Marshmello singles chronology
| "Esta Vida" (2023) | "Fell in Love" (2023) | "GBG" (2023) |

Brent Faiyaz singles chronology
| "Price of Fame" (2022) | "Fell In Love" (2023) | "Moment of Your Life" (2023) |

Music video
- "Fell In Love" on YouTube

= Fell in Love (Marshmello song) =

"Fell In Love" is a song by the American DJ Marshmello and American R&B singer Brent Faiyaz. It was released on May 5, 2023, through Joytime Collective and Lost Kids. The song was written by Faiyaz, Chrome Sparks, and Marshmello, with Comstock handling the production and Malvin serving as a co-producer.

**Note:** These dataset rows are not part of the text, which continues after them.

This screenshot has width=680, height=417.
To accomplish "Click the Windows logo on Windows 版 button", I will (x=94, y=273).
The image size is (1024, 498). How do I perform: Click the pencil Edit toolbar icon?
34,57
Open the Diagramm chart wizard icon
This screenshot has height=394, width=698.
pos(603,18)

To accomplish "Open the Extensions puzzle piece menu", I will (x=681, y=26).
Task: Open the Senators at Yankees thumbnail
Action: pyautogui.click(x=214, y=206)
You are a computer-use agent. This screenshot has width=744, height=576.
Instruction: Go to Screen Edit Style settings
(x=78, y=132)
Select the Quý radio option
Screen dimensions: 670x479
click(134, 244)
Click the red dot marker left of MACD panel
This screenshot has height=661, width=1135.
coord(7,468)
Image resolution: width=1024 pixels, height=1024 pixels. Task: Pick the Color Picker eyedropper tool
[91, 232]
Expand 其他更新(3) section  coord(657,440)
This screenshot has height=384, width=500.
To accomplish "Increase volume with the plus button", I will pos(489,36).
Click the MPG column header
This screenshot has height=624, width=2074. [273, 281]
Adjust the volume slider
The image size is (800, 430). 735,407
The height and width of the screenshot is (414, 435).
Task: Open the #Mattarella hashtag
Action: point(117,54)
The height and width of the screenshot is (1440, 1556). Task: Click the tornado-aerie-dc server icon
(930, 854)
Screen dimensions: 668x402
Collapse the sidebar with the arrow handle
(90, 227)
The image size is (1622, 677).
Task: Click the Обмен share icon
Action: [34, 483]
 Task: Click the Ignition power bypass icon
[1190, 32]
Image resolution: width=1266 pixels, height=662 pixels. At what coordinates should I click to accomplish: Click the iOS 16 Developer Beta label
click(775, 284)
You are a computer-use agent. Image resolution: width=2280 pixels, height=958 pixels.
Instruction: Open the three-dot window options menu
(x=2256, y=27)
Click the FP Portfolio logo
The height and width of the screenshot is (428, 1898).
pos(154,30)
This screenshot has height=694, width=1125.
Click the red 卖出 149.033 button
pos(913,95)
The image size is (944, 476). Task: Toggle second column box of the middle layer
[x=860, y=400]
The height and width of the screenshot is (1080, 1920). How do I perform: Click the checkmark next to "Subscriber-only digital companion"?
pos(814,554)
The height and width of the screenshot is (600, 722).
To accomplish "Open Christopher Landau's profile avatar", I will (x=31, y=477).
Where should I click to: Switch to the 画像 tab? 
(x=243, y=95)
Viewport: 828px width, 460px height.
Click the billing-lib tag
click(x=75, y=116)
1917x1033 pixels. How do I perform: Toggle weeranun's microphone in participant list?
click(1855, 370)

While its lyrics describe a toxic relationship where one partner seeks their significant other to stay the version they're comfortable with. "Fell in Love" has been described as an R&B and hip-hop track, that incorporates layered bass and percussions in its production. A music video directed by Christian Breslauer premiered alongside the song's release and depicts Faiyaz driving into the woods.

Upon its release, "Fell in Love" had received generally favorable reviews from music critics, who praised its production and Faiyaz's vocals. "Fell in Love" was a commercial success. The song had peaked at number 96 on the Billboard Canadian Hot 100 and at number ten on the Billboard Bubbling Under Hot 100 charts, in addition to reaching the top ten in New Zealand.

== Background and release ==

In the beginning of the music video, Faiyaz is seen driving a car into the woods.

Brent Faiyaz released his second studio album Wasteland in 2022, which was subsequently named one of The Faders best albums of the year. Following the announcement of his Fuck The World, It's a Wasteland world tour, Faiyaz had later announced his new partnership with UnitedMasters. "Fell in Love" was teased by Marshmello and Faiyaz on social media with a 17-second video of the latter laughing with the actress from the music video. Marshmello and Chrome Sparks would handle the production for the song.
=== Music video ===
Christian Breslauer had directed the music video for "Fell in Love", which premiered on the same day as the song's release. The video starts with Faiyaz driving into the woods. He converses and smokes while in the car. The video also depicts Faiyaz with multiple girls.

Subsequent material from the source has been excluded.